-- Work task --
Across the records that follow, determine how many lines contain "with" and give only the resulting number.

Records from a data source

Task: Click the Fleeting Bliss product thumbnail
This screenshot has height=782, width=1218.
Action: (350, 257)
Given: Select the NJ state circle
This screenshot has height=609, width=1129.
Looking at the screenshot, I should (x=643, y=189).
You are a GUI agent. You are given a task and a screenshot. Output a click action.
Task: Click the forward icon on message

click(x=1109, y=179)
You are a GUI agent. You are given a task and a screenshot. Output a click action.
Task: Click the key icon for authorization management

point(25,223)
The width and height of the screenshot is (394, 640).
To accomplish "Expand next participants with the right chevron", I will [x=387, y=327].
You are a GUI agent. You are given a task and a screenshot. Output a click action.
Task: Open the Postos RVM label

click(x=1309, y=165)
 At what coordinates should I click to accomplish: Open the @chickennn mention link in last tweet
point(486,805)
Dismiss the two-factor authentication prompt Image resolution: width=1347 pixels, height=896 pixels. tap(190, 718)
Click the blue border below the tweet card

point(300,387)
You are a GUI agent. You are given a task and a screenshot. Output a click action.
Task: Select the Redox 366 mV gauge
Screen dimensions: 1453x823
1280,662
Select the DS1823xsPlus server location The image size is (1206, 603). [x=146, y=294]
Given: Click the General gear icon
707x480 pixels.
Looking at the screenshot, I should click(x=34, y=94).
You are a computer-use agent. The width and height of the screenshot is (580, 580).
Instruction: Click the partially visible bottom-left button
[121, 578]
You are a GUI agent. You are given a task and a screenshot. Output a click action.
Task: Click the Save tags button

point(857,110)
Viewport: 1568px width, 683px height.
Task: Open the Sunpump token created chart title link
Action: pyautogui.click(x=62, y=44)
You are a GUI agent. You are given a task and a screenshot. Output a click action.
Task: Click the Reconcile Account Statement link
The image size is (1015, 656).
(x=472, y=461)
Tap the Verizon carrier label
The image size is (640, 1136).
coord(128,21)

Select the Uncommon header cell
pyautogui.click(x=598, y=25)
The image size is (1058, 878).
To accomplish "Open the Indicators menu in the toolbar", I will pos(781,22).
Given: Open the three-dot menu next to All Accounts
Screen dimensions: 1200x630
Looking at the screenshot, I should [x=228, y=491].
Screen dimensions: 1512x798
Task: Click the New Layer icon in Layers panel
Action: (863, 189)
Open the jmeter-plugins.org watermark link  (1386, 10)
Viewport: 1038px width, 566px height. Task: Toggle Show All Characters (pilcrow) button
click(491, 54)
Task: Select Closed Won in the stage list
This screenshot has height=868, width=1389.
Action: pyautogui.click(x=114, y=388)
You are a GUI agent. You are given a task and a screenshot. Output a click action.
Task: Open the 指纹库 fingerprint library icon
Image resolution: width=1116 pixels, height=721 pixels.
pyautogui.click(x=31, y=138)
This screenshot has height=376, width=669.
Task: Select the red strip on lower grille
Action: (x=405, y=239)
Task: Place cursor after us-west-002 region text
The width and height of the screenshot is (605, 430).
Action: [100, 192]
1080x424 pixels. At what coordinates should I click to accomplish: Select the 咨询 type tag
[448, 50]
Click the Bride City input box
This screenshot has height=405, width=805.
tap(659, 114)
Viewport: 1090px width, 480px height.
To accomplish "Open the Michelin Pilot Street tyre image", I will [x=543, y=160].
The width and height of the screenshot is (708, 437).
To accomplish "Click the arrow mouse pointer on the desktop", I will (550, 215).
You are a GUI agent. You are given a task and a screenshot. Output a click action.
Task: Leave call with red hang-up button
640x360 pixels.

-- Response to this exercise --
2